3 Sal Maglie Nutley 555-6905 2 18000 2000

3 Sal Maglie Nutley 555-6905 3 24000 5000

3 Sal Maglie Nutley 555-6905 4 22000 7000

4 Bob Turley Passaic 555-8908 1 33000 10000

4 Bob Turley Passaic 555-8908 2 18000 2000

4 Bob Turley Passaic 555-8908 3 24000 5000

4 Bob Turley Passaic 555-8908 4 22000 7000

The result table, which is the Cartesian product of the EMPLOYEE and COMPENSATION tables, contains considerable redundancy. Furthermore, it doesn’t make much sense. It combines every row of EMPLOYEE with every row of COMPENSATION. The only rows that convey meaningful information are those in which the EmpID number that came from EMPLOYEE matches the Employ number that came from COMPENSATION. In those rows, an employee’s name and address are associated with that same employee’s compensation.

When you’re trying to get useful information out of a multitable database, the Cartesian product produced by a basic JOIN is almost never what you want, but it’s almost always the first step toward what you want. By applying con-straints to the JOIN with a WHERE clause, you can filter out the unwanted rows. The most common JOIN that uses the WHERE clause filter is the equi-join.
────────────────────────────────────────
:: Problem to work on ::
From the excerpt on SQL joins and Cartesian products, copy the passage word for word, starting with "3 Sal Maglie Nutley 555-6905 3" and going on through "same employee’s compensation.".

:: Source data ::
────────────────────────────────────────
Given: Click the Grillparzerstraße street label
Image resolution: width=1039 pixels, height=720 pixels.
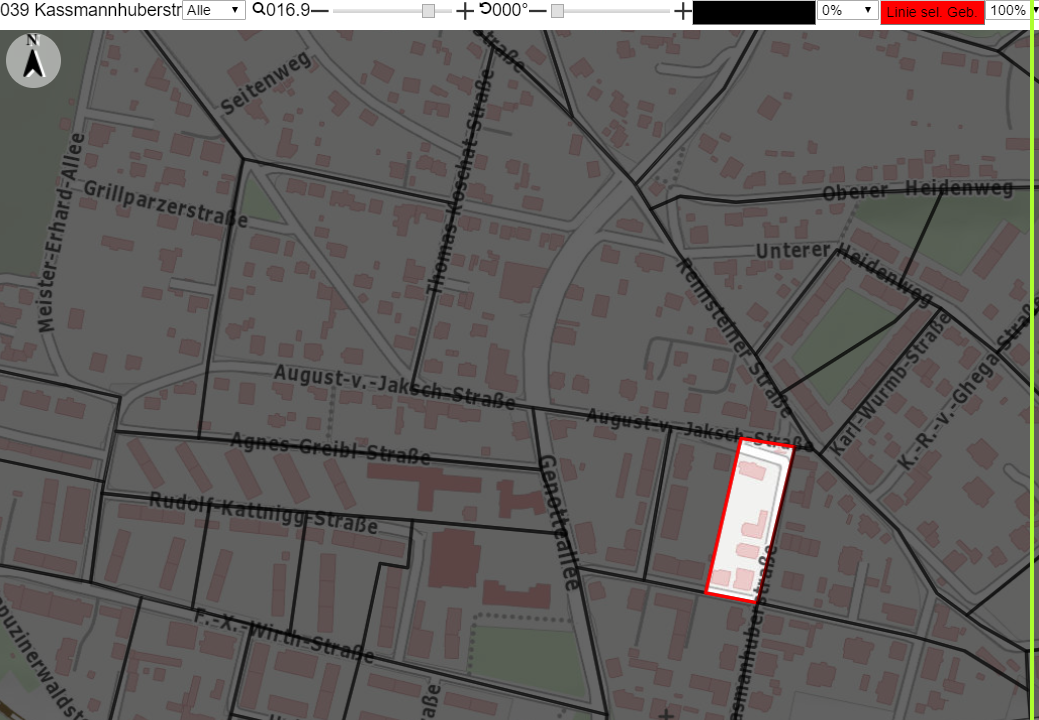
────────────────────────────────────────
:: Output of the exercise ::
3 Sal Maglie Nutley 555-6905 3 24000 5000

3 Sal Maglie Nutley 555-6905 4 22000 7000

4 Bob Turley Passaic 555-8908 1 33000 10000

4 Bob Turley Passaic 555-8908 2 18000 2000

4 Bob Turley Passaic 555-8908 3 24000 5000

4 Bob Turley Passaic 555-8908 4 22000 7000

The result table, which is the Cartesian product of the EMPLOYEE and COMPENSATION tables, contains considerable redundancy. Furthermore, it doesn’t make much sense. It combines every row of EMPLOYEE with every row of COMPENSATION. The only rows that convey meaningful information are those in which the EmpID number that came from EMPLOYEE matches the Employ number that came from COMPENSATION. In those rows, an employee’s name and address are associated with that same employee’s compensation.